What you should know about college radio promo

This article is intended to be a crash-course in how college radio works. I’ll cover the technical ins-and-outs of college radio promotion, but more importantly, how to think strategically about college radio promotion.

Why does college radio matter?

Before I get into how immensely valuable college radio promotion is, it’s important to mention that promoting music on college radio is a strategy used widely by independent labels and artists across many genres.

It’s important and valuable because of its audience, which I’ll get into shortly. But also because there are hundreds of college radio stations across the country that play independent music. This stands in stark contrast to commercial terrestrial stations, that, outside of some specialty shows, only play records backed by six-figure-plus promotional campaigns. There are a couple of other kinds of radio that new, up-and-coming artists might be able to secure, but college radio is the biggest pool.

As a college radio promoter, I often say that the most valuable new fans you can get are the DJs themselves.

Most college radio DJs fall into two categories:

1. College students

But not just any college students. These are students who are so passionate about music that they dedicate their precious time to discovering and sharing new music. They are kids who go to shows, buy records, grow music scenes, book festivals, and they’re the kind of people who will go on to work in the music industry once they graduate. They’re hungry for new music. They’re defining their taste, much of which will last a lifetime.

2. Community volunteers 

Many stations, especially bigger ones, have community volunteers who DJ and help run the station. Importantly, they’re the ones who keep things running when college students are home for the summer and holidays. These are people who love music so much that they volunteer their time to share it with their communities. 

Of course, both these types of people are also all active on social media like anyone else.
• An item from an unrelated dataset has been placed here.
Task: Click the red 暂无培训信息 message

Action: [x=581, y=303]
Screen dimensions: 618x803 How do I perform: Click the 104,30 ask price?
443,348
But instead of you just putting your music up on the internet and hoping high-value fans stumble across it, you’re putting it directly into their hands at a time when they’ve already agreed to sit down and pay specific attention to brand new music from artists they’ve never heard of, with the intent to then share it with others. It’s hard to imagine a better set of people to be promoting your music to directly.

And this is to say nothing of the wonderful music nerds all over the world who invest time and energy in music discovery by LISTENING to college and community radio.

Challenges with college radio

Hopefully, by now you agree that college radio is a great place to promote your music.

However, unless you’re actively touring, it can be hard to turn periodic radio plays into fans and meaningful opportunities. Even if you’re showing up on the national college radio charts.

With conventional press, you get a link (or screenshot) you can share to get your fans excited about high-profile coverage. This helps demonstrate to industry people that you’re serious and getting noticed. College radio promotion doesn’t yield links or easy social proof in the same way. So it requires some extra attention and work to make the most of these valuable connections.

Getting radio play is like making it rain (this is a metaphor, stay with me here), but if you don’t put out buckets to collect the rainwater, it’ll just soak into the ground and dissipate. I’ll discuss “capturing the rainwater” in detail later on in this article. But first, some practical information about submitting music to college radio.

What even is college radio?

Most of the time, when we talk about college radio, we’re talking about terrestrial radio stations owned and operated by colleges. These stations are run by college students and volunteers. But in order to understand college radio promotion, it helps to get the bigger picture of how radio play is measured.

NACC (North American College & Community) is a non-profit organization that compiles and publishes weekly and monthly charts based on data collected from college, community, and internet radio stations. When people talk about college radio charts, they’re almost certainly talking about the NACC charts, even though NACC also accepts reporting from some internet and community stations.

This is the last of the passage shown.